6

4.4K 595 2
                                    

Seperti biasa, selamat membaca :)

Hari-hari di kantor tetap berjalan seperti biasa. Hubungan boleh turun kelas, tapi kebersamaannya dengan Dimas sebagai rekan kerja tetap sama. Tidak ada yang berubah sejak Via dan Dimas resmi memutuskan hubungan yang menggantung.

Ada untungnya juga merahasiakan hubungannya dari staf bawah. Awalnya, Dimas ingin seluruh staf mengetahui hubungannya dengan Via tidak sekadar rekan kerja, melainkan calon pasangan hidup. Untungnya, Via menahan keinginan Dimas dengan dalih tidak ingin membuat heboh para staf. Via dapat meyakinkan Dimas kalau hubungan mereka tidak sepatutnya diumbar heboh. Cukup para jajaran eksekutif, teman-teman dekat Dimas yang ikut membangun bisnis SmallHelp, yang mengetahui hubungan lama mereka.

Begitu hubungan mereka selesai, Via meminta Dimas agar dia mengurus teman-teman Dimas untuk tidak mengumbar pupusnya hubungan mereka. Via juga tidak terusik dengan gosip-gosip murahan yang mengancam produktivitasnya sebagai konsultan bisnis kecil yang handal. Dalam tiga bulan ini, Via menjalani aktivitasnya secara normal.

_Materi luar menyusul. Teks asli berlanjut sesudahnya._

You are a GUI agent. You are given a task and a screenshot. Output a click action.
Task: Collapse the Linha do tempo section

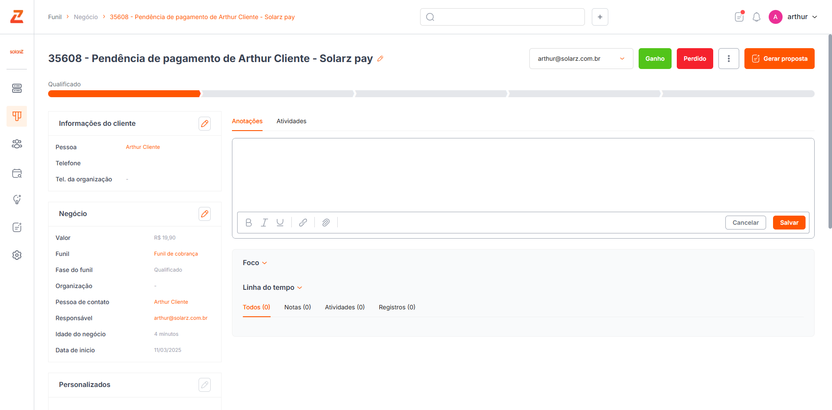[x=272, y=288]
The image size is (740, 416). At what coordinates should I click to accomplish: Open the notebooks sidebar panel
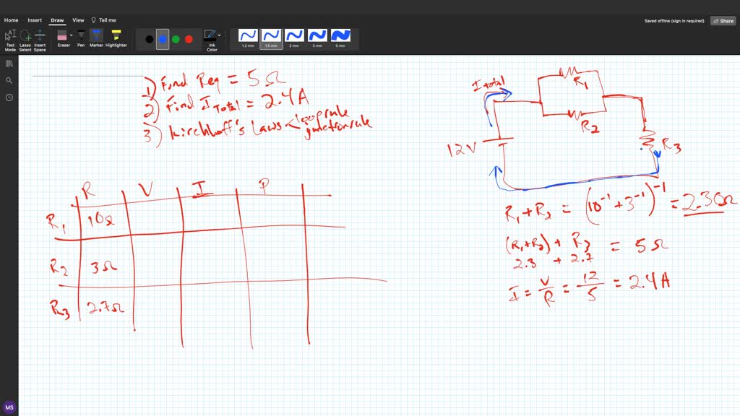point(9,63)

Konsultan bertangan besi dari SmallHelp. Itulah julukan klien yang pernah menjadi mitra untuk tim konsultan SmallHelp. Via bertugas sebagai team leader konsultan khusus usaha kecil yang mengalami masalah dengan skala di atas 5 alias butuh pertolongan untuk tetap survive.

"Pagi, Mbak Livia."

Paginya hari ini dimulai dengan mendengar sapaan dari para junior yang telah tiba di kantor lebih dulu. Via membalas dengan senyum simpul dan anggukan kepala. Ia melangkah ke salah satu sekat yang menjadi kantornya selama satu tahun terakhir. Ruang kerjanya dengan tim kecil yang kerap berganti anggota.

"Pagi, Mbak Livia," sapa salah satu anggota tim Via yang telah bertahan selama delapan bulan, Sasi. Dia kembali sibuk memperhatikan layar laptop setelah menyapa Via. 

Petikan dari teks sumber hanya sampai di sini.